• Exercise prompt: Copy out the lines below, putting "screen assistant" wherever "GUI agent" occurs and leaving the rest as it is.

** BEGIN Dataset entries **

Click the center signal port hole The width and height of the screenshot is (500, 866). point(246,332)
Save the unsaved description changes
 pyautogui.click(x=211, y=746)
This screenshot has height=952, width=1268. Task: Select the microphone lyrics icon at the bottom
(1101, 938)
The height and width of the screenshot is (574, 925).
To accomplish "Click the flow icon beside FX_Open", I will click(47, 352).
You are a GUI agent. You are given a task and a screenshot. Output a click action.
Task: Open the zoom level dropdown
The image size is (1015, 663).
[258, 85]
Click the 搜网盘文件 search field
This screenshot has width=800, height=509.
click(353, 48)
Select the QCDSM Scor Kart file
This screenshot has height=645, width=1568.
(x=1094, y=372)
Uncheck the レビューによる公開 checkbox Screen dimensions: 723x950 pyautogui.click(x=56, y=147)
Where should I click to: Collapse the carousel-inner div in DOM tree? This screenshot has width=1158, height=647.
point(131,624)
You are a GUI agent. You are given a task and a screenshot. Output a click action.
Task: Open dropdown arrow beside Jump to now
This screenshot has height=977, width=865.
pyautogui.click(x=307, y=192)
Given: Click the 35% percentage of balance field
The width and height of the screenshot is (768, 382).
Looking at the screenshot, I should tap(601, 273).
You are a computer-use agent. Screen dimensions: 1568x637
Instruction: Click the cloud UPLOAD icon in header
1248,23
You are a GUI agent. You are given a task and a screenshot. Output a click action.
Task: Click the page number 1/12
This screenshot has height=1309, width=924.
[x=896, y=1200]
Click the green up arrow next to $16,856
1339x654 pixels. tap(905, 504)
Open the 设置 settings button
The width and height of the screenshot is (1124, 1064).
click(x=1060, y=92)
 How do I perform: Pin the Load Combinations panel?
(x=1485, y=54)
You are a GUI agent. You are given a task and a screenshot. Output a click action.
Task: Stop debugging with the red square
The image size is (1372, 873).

** END Dataset entries **

• Exercise answer:
Click the center signal port hole The width and height of the screenshot is (500, 866). point(246,332)
Save the unsaved description changes
 pyautogui.click(x=211, y=746)
This screenshot has height=952, width=1268. Task: Select the microphone lyrics icon at the bottom
(1101, 938)
The height and width of the screenshot is (574, 925).
To accomplish "Click the flow icon beside FX_Open", I will click(47, 352).
You are a screen assistant. You are given a task and a screenshot. Output a click action.
Task: Open the zoom level dropdown
The image size is (1015, 663).
[258, 85]
Click the 搜网盘文件 search field
This screenshot has width=800, height=509.
click(353, 48)
Select the QCDSM Scor Kart file
This screenshot has height=645, width=1568.
(x=1094, y=372)
Uncheck the レビューによる公開 checkbox Screen dimensions: 723x950 pyautogui.click(x=56, y=147)
Where should I click to: Collapse the carousel-inner div in DOM tree? This screenshot has width=1158, height=647.
point(131,624)
You are a screen assistant. You are given a task and a screenshot. Output a click action.
Task: Open dropdown arrow beside Jump to now
This screenshot has height=977, width=865.
pyautogui.click(x=307, y=192)
Given: Click the 35% percentage of balance field
The width and height of the screenshot is (768, 382).
Looking at the screenshot, I should tap(601, 273).
You are a computer-use agent. Screen dimensions: 1568x637
Instruction: Click the cloud UPLOAD icon in header
1248,23
You are a screen assistant. You are given a task and a screenshot. Output a click action.
Task: Click the page number 1/12
This screenshot has height=1309, width=924.
[x=896, y=1200]
Click the green up arrow next to $16,856
1339x654 pixels. tap(905, 504)
Open the 设置 settings button
The width and height of the screenshot is (1124, 1064).
click(x=1060, y=92)
 How do I perform: Pin the Load Combinations panel?
(x=1485, y=54)
You are a screen assistant. You are given a task and a screenshot. Output a click action.
Task: Stop debugging with the red square
The image size is (1372, 873).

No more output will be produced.